W środę, 17 kwietnia 2024 r. odbyło się uroczyste otwarcie Centrum Polskich Bombowców RAF Ingham (Cammeringham). Idea została zainicjowana przez Geoffa Burtona i Brendana Pritcharda w 2010 roku, począwszy od małej wystawy w Fillingham. Przez wiele lat niewielu wierzyło, że uda się ten projekt doprowadzić do końca; wielu uważało grupę z Ingham za szaleńców.
Na szczęście, po wielu latach niestrudzonej pracy, udało się odbudować część budynku tzw. sergeant mess (była stołówka oraz miejsce, gdzie osoby służące w RAF Ingham mogły się socjalizować) wraz z przylegającym do niego tzw.

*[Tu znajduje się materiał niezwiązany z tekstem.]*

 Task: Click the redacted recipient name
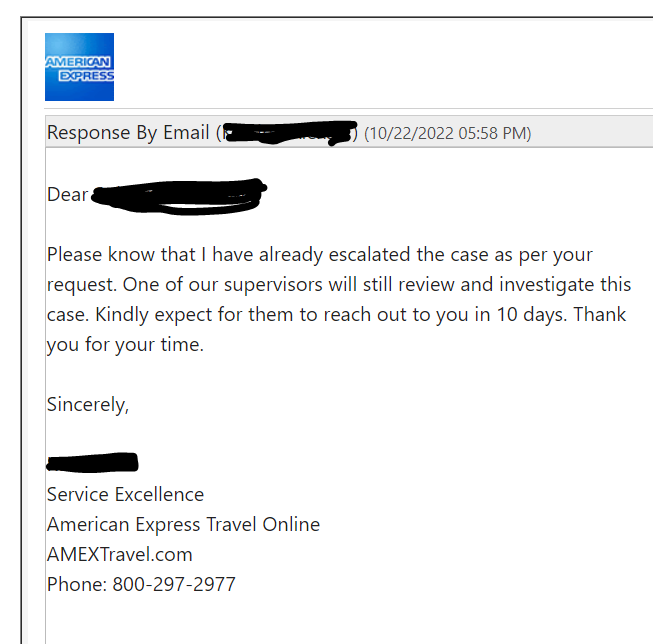pyautogui.click(x=179, y=196)
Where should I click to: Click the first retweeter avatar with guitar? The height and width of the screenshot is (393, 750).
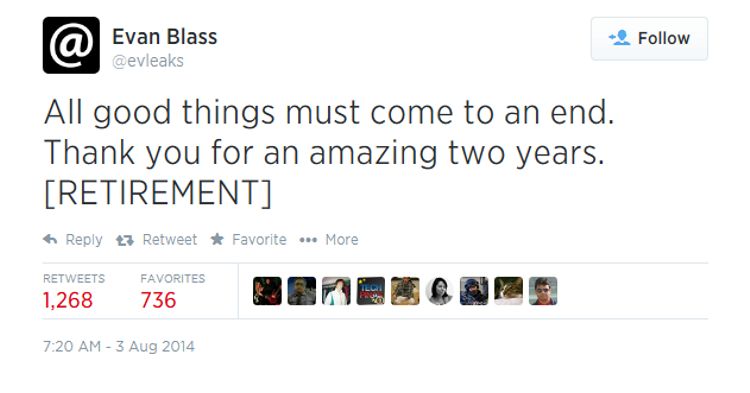pos(267,291)
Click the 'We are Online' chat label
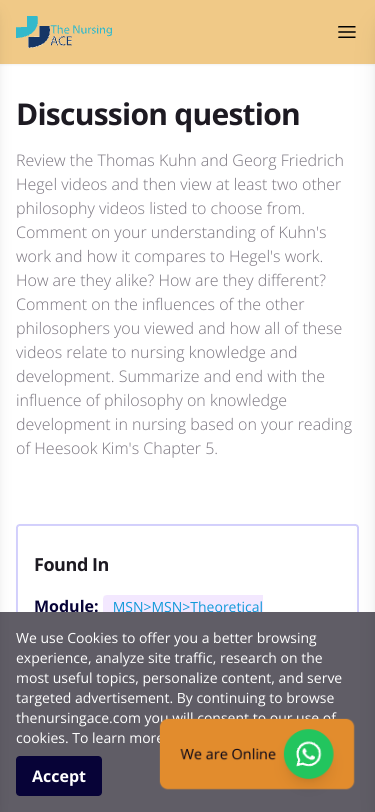Image resolution: width=375 pixels, height=812 pixels. coord(228,754)
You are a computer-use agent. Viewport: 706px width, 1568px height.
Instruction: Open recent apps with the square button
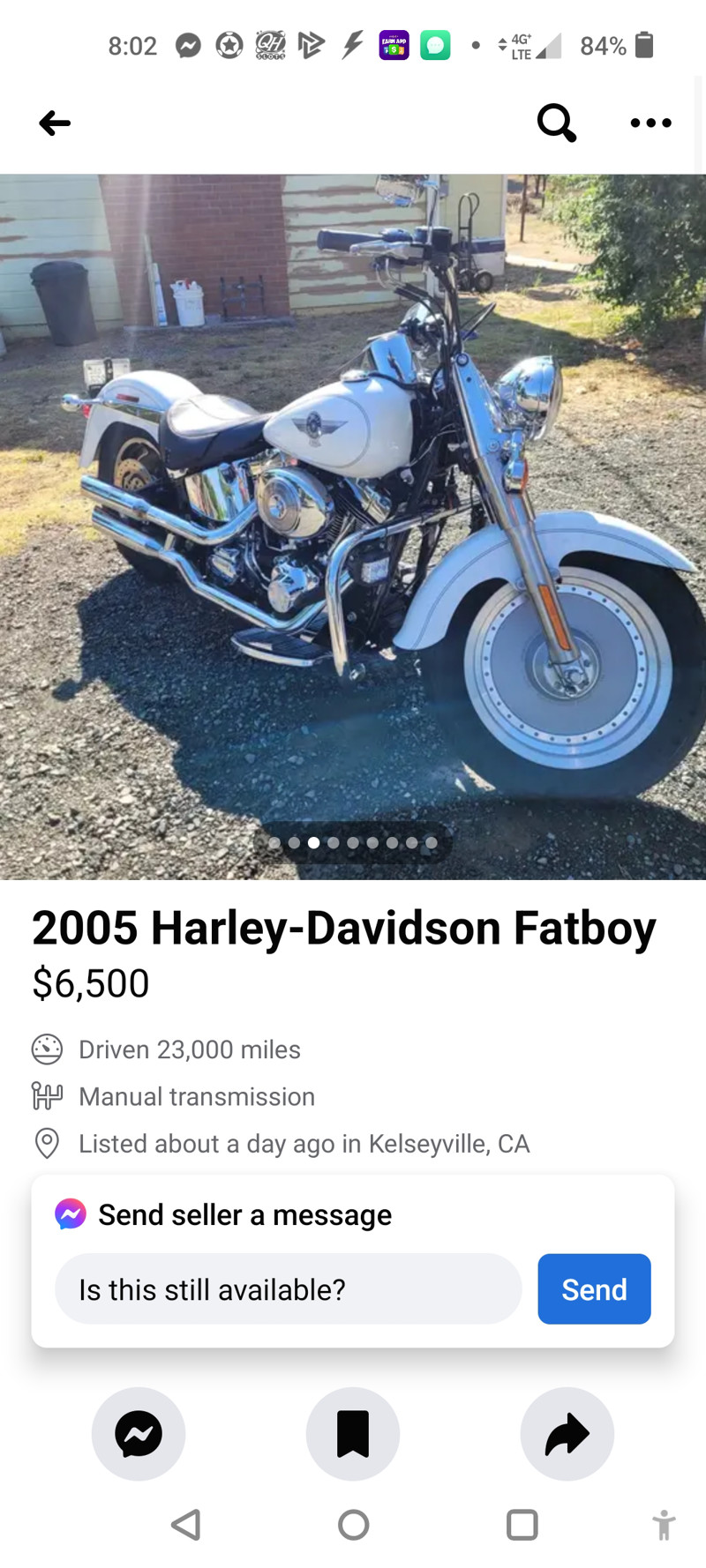tap(522, 1524)
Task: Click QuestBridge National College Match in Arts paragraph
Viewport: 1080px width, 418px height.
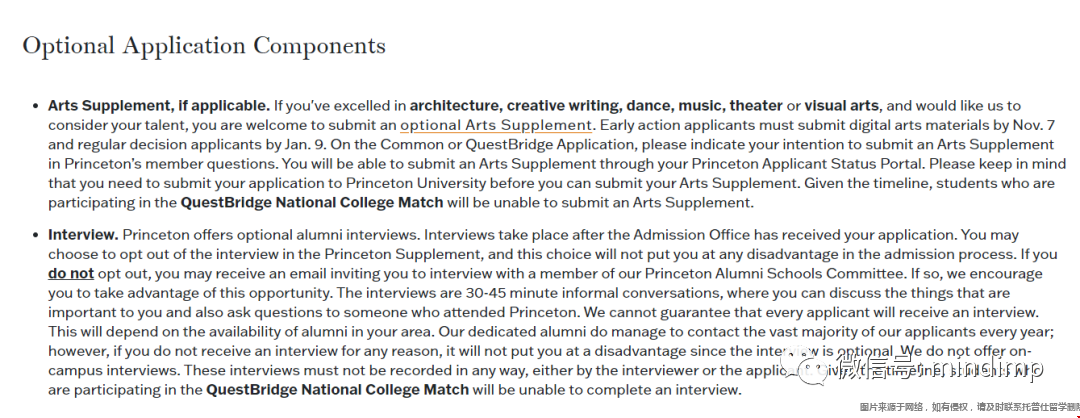Action: (312, 202)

Nissen hut. Ideą budowy Nissen Hut była chęć pokazania, jak Polacy, którzy nie mogli wrócić do kraju po wojnie, mieszkali po utworzeniu przez rząd Wielkiej Brytanii Polish Resettlement Act 1947.
Ze wzruszeniem wracamy pamięcią do tego, jak śp. Jan Stangryciuk-Black podczas swojej ostatniej wizyty w RAF Ingham wspominał, że najgorzej było wstawać z rana, aby rozpalić w piecu ze względu na panujący chłód.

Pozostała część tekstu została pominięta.